North Korean hackers have stolen around $1.2 billion in cryptocurrency and other virtual assets over the past five years, most of which were stolen in 2021 alone.
A report by the Daily Mail cites an investigation of South Korea’s National Intelligence Service (NIS). The officials believe North Korea has turned to cybercrime as a source of foreign currency to support its struggling economy and fund its nuclear program following harsh United Nations sanctions and the COVID-19 pandemic.
Since the tightening of sanctions in 2017, North Korea’s focus on cybercrimes has reportedly made it one of the best in the world at stealing digital assets. The NIS estimates that North Korean state-sponsored hackers have stolen around $1.2 billion in virtual assets worldwide since 2017, including around $626 million this year alone.
Over $78 million of this total was taken from South Korea. The NIS expects North Korean hackers to conduct more cyberattacks in the coming year to steal advanced South Korean technologies and confidential information on the neighbor’s foreign policy and national security.
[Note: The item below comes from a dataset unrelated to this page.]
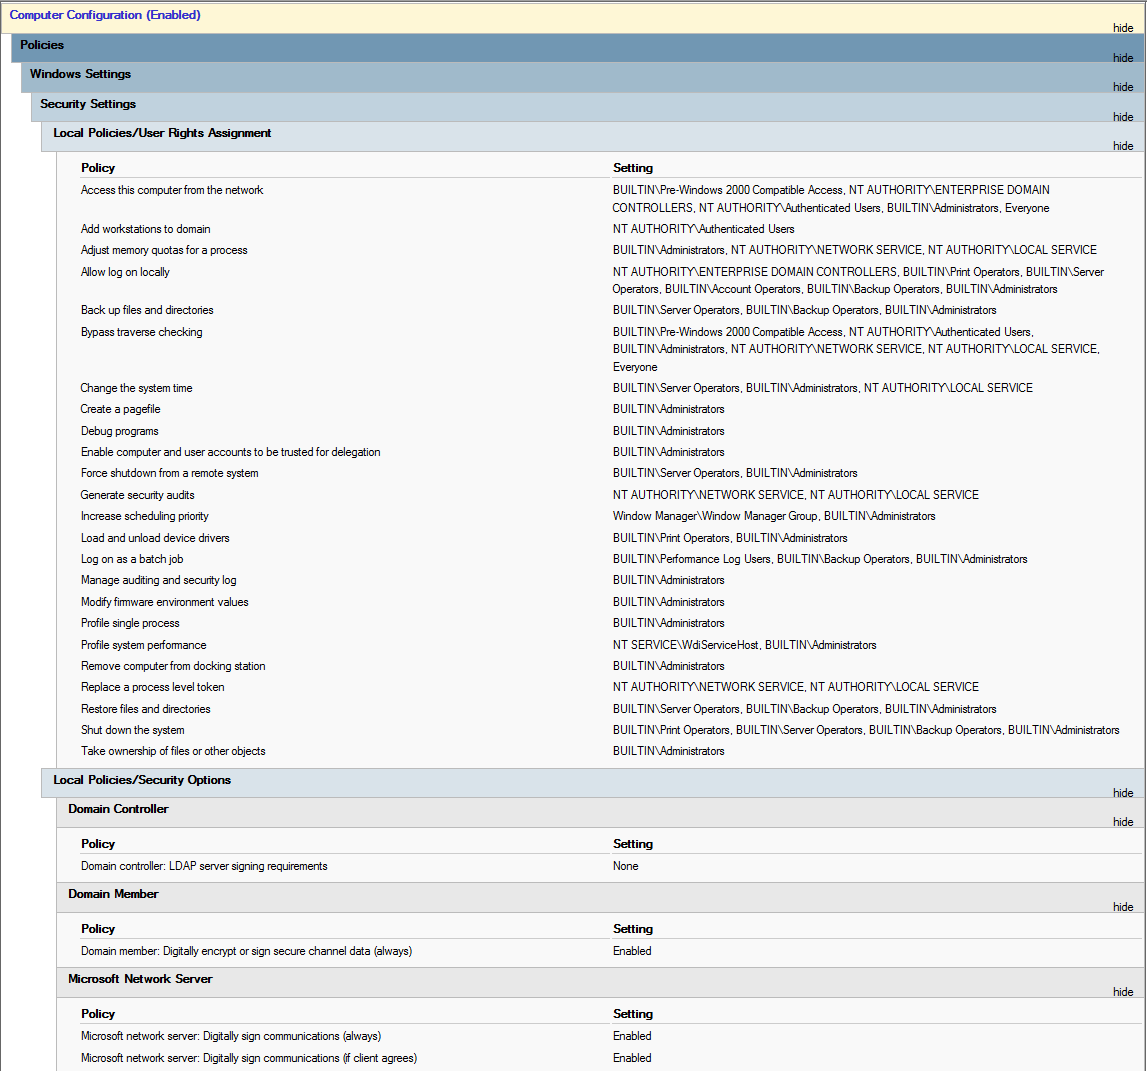Select 'Digitally sign communications (if client agrees)' policy
The image size is (1147, 1071).
(x=249, y=1058)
In February, a panel of United Nations experts said that North Korea was continuing to steal hundreds of millions of dollars from financial institutions and cryptocurrency firms and exchanges. Earlier this month, senior diplomats from the United States, South Korea, and Japan agreed to increase efforts to curb illegal North Korean cyber activities.
Despite its economic difficulties, North Korea has carried out a record number of missile tests this year, which some experts believe is an attempt to modernize its arsenal and boost its leverage in future negotiations with its rivals in order to win sanctions relief and other concessions. It is not uncommon for North Korea to engage in cybercrime as a means of obtaining foreign currency.
In the past, the country has been accused of conducting cyberattacks on banks and cryptocurrency exchanges to steal funds. These attacks have often been sophisticated and well-planned and have often been successful in stealing large sums of money.
The NIS’s estimate of the amount stolen by North Korean hackers over the past five years demonstrates the scale of the problem and the potential threat posed by the country’s cyber activities. It is essential for individuals and organizations to be aware of the risks posed by North Korean hackers and to take appropriate steps to protect themselves against such attacks.
This includes adopting strong cybersecurity measures and being vigilant for signs of suspicious activity. In addition to the risks posed by North Korean hackers, it is also crucial to consider the broader context in which these attacks occur. The country’s reliance on cybercrime as a source of foreign currency is a reflection of the difficult economic situation it faces, which the COVID-19 pandemic and the impact of international sanctions have exacerbated.
The findings follow recent reports that vendors on the darknet got at least $140 million in revenue in 2020-2021 by selling hacked data products.